The sample data is available here. Download and decompress it to get a directory named working-dir that contains an example of a functional working directory, were the data and biological references were grouped within it. Here you can find:

  • A directory called input, with the compi.parameters, condition_file.txt and contrast_file.txt of this particular study.
  • A directory called data, with the fastQ files of the study, the Bowtie index and the miRNA annotations.

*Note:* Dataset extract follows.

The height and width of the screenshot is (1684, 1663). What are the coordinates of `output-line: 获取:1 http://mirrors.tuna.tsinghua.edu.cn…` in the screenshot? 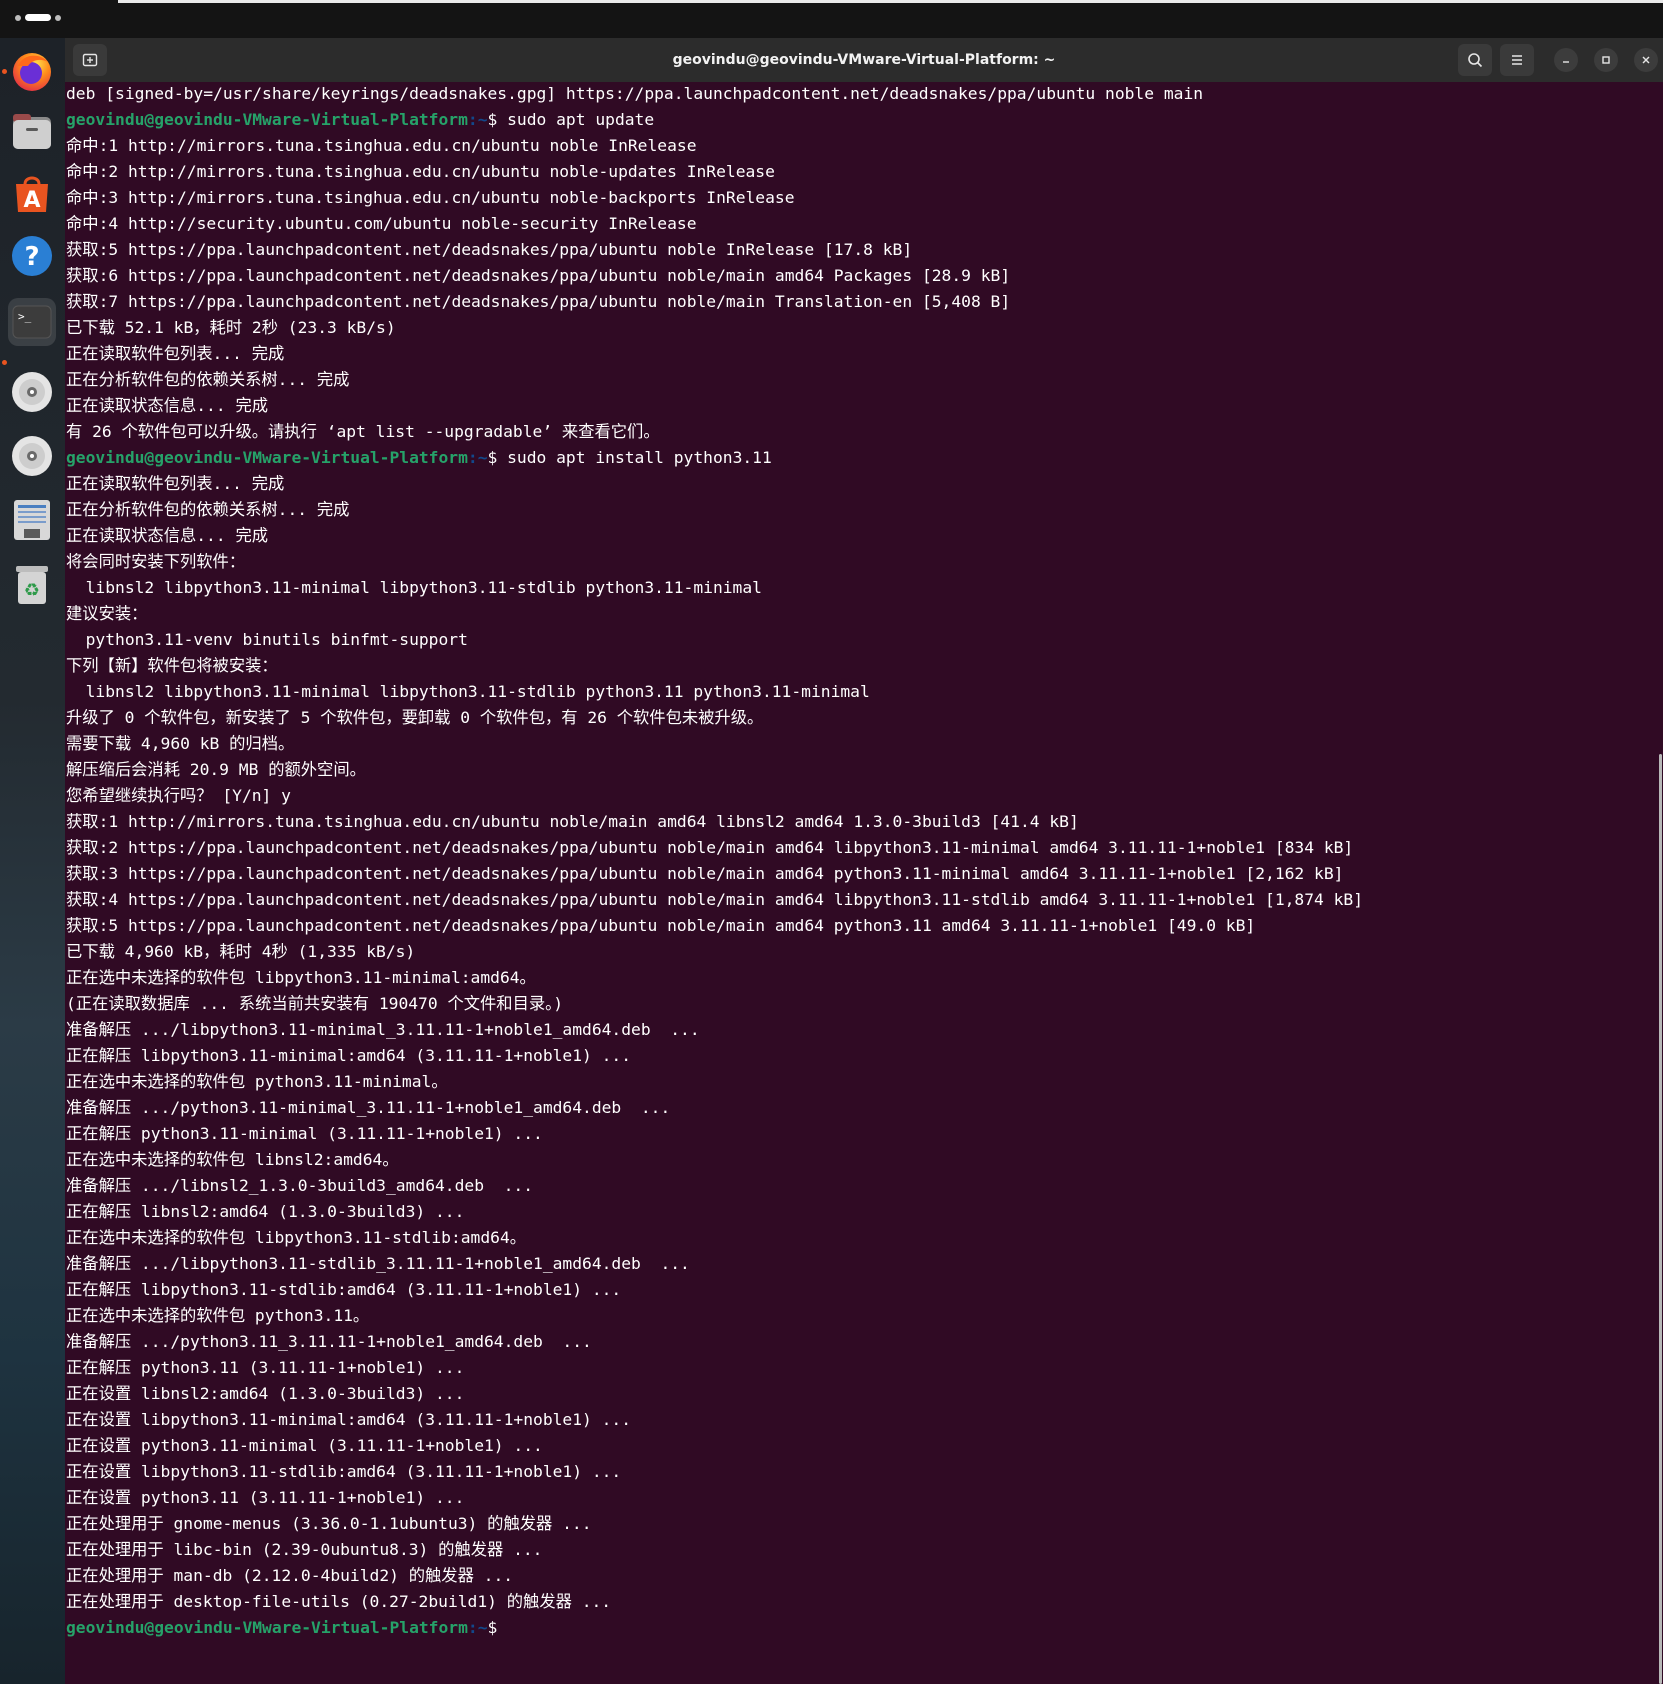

To run the pipeline with this test data, edit the compi.parameters (at /working-dir/input) and modify the paths to adapt them to the absolute location of the working directory in your computer (e.g.: workingDir=/working-dir could be workingDir=/home/user/working-dir). After doing this, just run the run.sh script included.

Running time

  • ≈ 6 minutes - 5 parallel tasks - Ubuntu 20.04.4 LTS, 8 CPUs (Intel® Core™ i7-9700 @ 3.00GHz), 16GB of RAM and SSD disk.
  • ≈ 12 minutes - 5 parallel tasks - Ubuntu 18.04.6 LTS, 8 CPUs (Intel® Core™ i7-8565U @ 1.80GHz), 16GB of RAM and SSD disk.

Publications

Papers using myBrainSeq

  • D. Pérez-Rodríguez; M. Arancha Penedo; T. Rivera-Baltanás; T. Peña-Centeno; S. Burkhardt; A. Fischer; J. M. Prieto-González; J. M. Olivares Díez; H. López-Fernández; R. C. Agís-Balboa (2023) MiRNA differences related to treatment resistant schizophrenia. International Journal of Molecular Sciences. Volume 24(3), 1891. ISSN: 1422-0067

Related work

  • Pérez-Rodríguez, D., López-Fernández, H., & Agís-Balboa, R. C. (2021). Application of miRNA-seq in neuropsychiatry: A methodological perspective. Computers in Biology and Medicine, 135, 31-42. https://doi.org/10.1016/j.compbiomed.2021.104603
  • Pérez-Rodríguez, D., López-Fernández, H., & Agís-Balboa, R. C. (2022). On the Reproducibility of MiRNA-Seq Differential Expression Analyses in Neuropsychiatric Diseases. En M. Rocha, F. Fdez-Riverola, M. S. Mohamad, & R. Casado-Vara (Eds.), Practical Applications of Computational Biology & Bioinformatics, 15th International Conference (PACBB 2021) (pp. 41-51). Springer International Publishing. https://doi.org/10.1007/978-3-030-86258-9_5

For Developers

Building the Docker image

To build the Docker image, compi-dk is required. Once you have it installed, simply run compi-dk build -drd -tv from the project directory to build the Docker image. The image will be created with the name specified in the compi.project file. This file also specifies the version of compi that goes into the Docker image.

Versioning

The pipeline version is set in the <version> section of the pipeline.xml. Nevertheless, as the version number is referenced from other sites, it is recommended to update it using the following command:

./resources/development/set-new-version.sh $(pwd) <new_version>

Team

MyBrain-Seq is a pipeline developed by the SING and NeuroEpigenetics Lab groups.